:: TASK BRIEF ::
Summarize the mailing-list thread on configuring native library paths for MapReduce tasks in two sentences.
──────── EXCERPTED PASSAGE
Dmitriy, To deal with different servers having various shared libraries in different locations, you can simply make sure the _TaskTracker_'s -Djava.library.path is set correctly on each server. That library path should be passed along to each child (M/R) task. (in *addition* to the {mapred.child.java.opts} that you specify on the client-side configuration options) One caveat: on the client-side, don't include -Djava.library.path or that path will be passed along to all of the child tasks, overriding site-specific one you set on the TaskTracker. George On 2012/03/28 10:43, Dmitriy Lyubimov wrote: Hello, I have a couple of questions regarding mapreduce configurations. We install various platforms on data nodes that require mixed set of native libraries. Part of the problem is that in general case, this software platforms may be installed into different locations in the backend. (we try to unify it, but still). What it means, it may require site-specific -Djava.library.path setting. I configured individual jvm options (mapred.child.java.opts) on each node to include specific set of paths. However, i encountered 2 problems: #1: my setting doesn't go into effect unless I also declare it final in the data node. It's just being overriden by default -Xmx200 value from the driver EVEN when i don't set it on the driver at all (and there seems to be no way to unset it). However, using final spec at the backend creates a problem if some of numerous jobs we run wishes to override the setting still. The ideal behavior is if i don't set it in the driver, then backend value kicks in, otherwise it's driver's value. But i did not find a way to do that for this particular setting for some reason.Could somebody clarify the best workaround? thank you. #2. Ideal behavior would actually be to merge driver-specific and backend-specific settings. E.g. backend may need to configure specific software package locations while client may wish sometimes to set heap etc. Is there a best practice to achieve this effect? Thank you very much in advance. -Dmitriy
Re: Best practices configuring libraries on the backend.
────────────────
──────── DATA EXCERPT
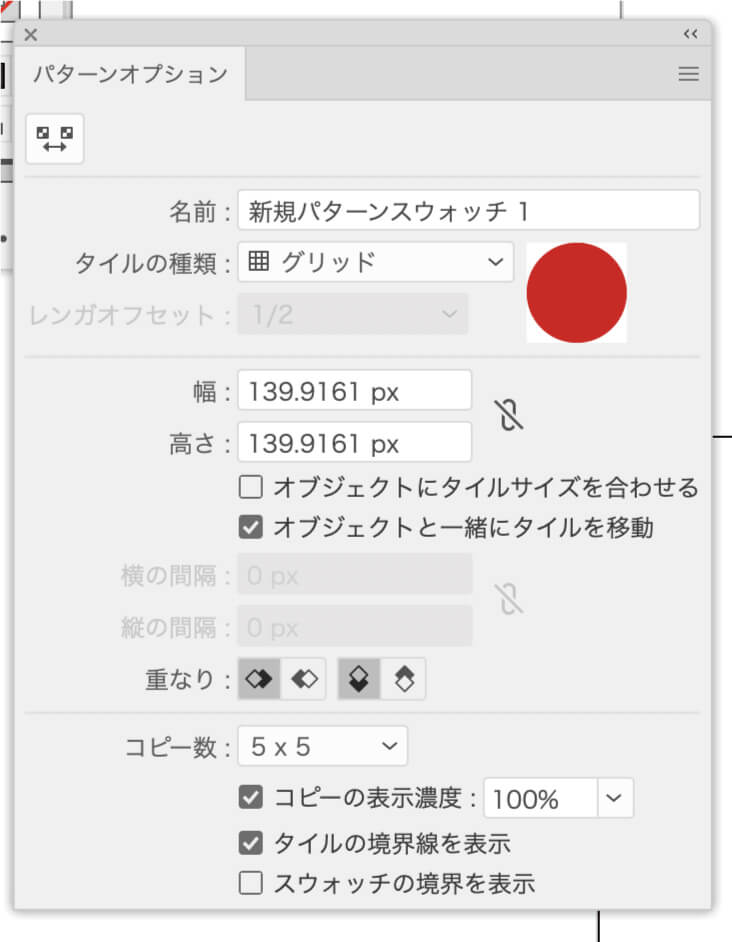This screenshot has height=942, width=732.
Task: Select Left in Front overlap icon
Action: [x=259, y=680]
────────────────
:: CORRECT RESPONSE ::
Dmitriy Lyubimov asked how to give MapReduce child tasks a site-specific -Djava.library.path when native libraries sit in different locations on different data nodes, noting that per-node mapred.child.java.opts settings took effect only when declared final and asking how driver and backend settings could be merged. George replied that the TaskTracker's -Djava.library.path should be set correctly on each server so that it passes along to each child task in addition to the client-side mapred.child.java.opts, and warned that including -Djava.library.path on the client side would override the site-specific path.